Riquet baissa la tête, mi-honteux, mi-maussade.
LE MARIAGE D’HAGUENIER
Isabeau de Chapes, veuve du seigneur de Villemor, avait trente-huit ans. Il y avait six ans que son mari était mort, et elle vivait seule dans son manoir, ses enfants étant élevés par les sœurs de son mari. Le domaine, faute de maître, commençait à rapporter moins, les quelques vassaux qui dépendaient de sa terre parlaient d’aller servir des seigneurs voisins. Les frères d’Isabeau ne pouvaient toujours pas se décider à remarier leur sœur, ils la marchandaient depuis cinq ans, et ne trouvaient pas de prétendant à leur goût. Herbert avait fini par s’imposer, fort de l’appui du vicomte et de l’approbation du père, auquel il plaisait beaucoup.
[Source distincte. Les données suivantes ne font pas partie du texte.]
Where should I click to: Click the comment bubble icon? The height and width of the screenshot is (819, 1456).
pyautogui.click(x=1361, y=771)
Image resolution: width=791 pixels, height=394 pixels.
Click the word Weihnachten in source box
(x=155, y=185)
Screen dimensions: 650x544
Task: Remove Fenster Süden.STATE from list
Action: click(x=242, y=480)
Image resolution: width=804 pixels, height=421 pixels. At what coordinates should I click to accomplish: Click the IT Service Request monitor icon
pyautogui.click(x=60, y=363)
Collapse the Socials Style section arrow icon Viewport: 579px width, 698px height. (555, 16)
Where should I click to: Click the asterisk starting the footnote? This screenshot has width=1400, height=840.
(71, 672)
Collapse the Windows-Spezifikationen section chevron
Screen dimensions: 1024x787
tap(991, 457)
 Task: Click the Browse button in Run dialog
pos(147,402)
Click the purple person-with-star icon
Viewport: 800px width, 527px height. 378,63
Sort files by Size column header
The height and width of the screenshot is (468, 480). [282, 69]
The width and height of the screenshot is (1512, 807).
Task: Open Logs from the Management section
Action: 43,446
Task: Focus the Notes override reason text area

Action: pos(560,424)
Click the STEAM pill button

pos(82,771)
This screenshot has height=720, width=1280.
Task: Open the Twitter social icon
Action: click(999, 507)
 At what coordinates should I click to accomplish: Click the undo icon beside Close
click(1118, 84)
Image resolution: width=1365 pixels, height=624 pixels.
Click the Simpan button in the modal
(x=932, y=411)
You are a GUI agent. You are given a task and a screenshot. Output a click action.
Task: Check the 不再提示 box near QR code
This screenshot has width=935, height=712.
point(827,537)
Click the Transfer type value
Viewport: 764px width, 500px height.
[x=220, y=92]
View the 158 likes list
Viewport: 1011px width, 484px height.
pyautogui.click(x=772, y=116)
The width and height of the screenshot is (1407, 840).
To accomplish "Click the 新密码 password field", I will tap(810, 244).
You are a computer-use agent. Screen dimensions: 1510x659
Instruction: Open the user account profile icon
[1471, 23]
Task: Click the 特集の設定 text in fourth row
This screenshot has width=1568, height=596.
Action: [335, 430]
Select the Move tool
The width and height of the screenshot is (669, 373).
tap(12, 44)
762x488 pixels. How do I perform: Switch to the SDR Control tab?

Haguenier était son seul fils légitime ; et Gilles et Gillebert de Chapes se disaient que si leur sœur lui donnait un héritier, ils pourraient, à la mort d’Herbert, avoir leur part de la gestion des domaines du Gros. Isabeau avait accepté le marché, lasse de tenir seule sa terre, mais un peu inquiète tout de même à l’idée d’épouser un garçon de vingt ans.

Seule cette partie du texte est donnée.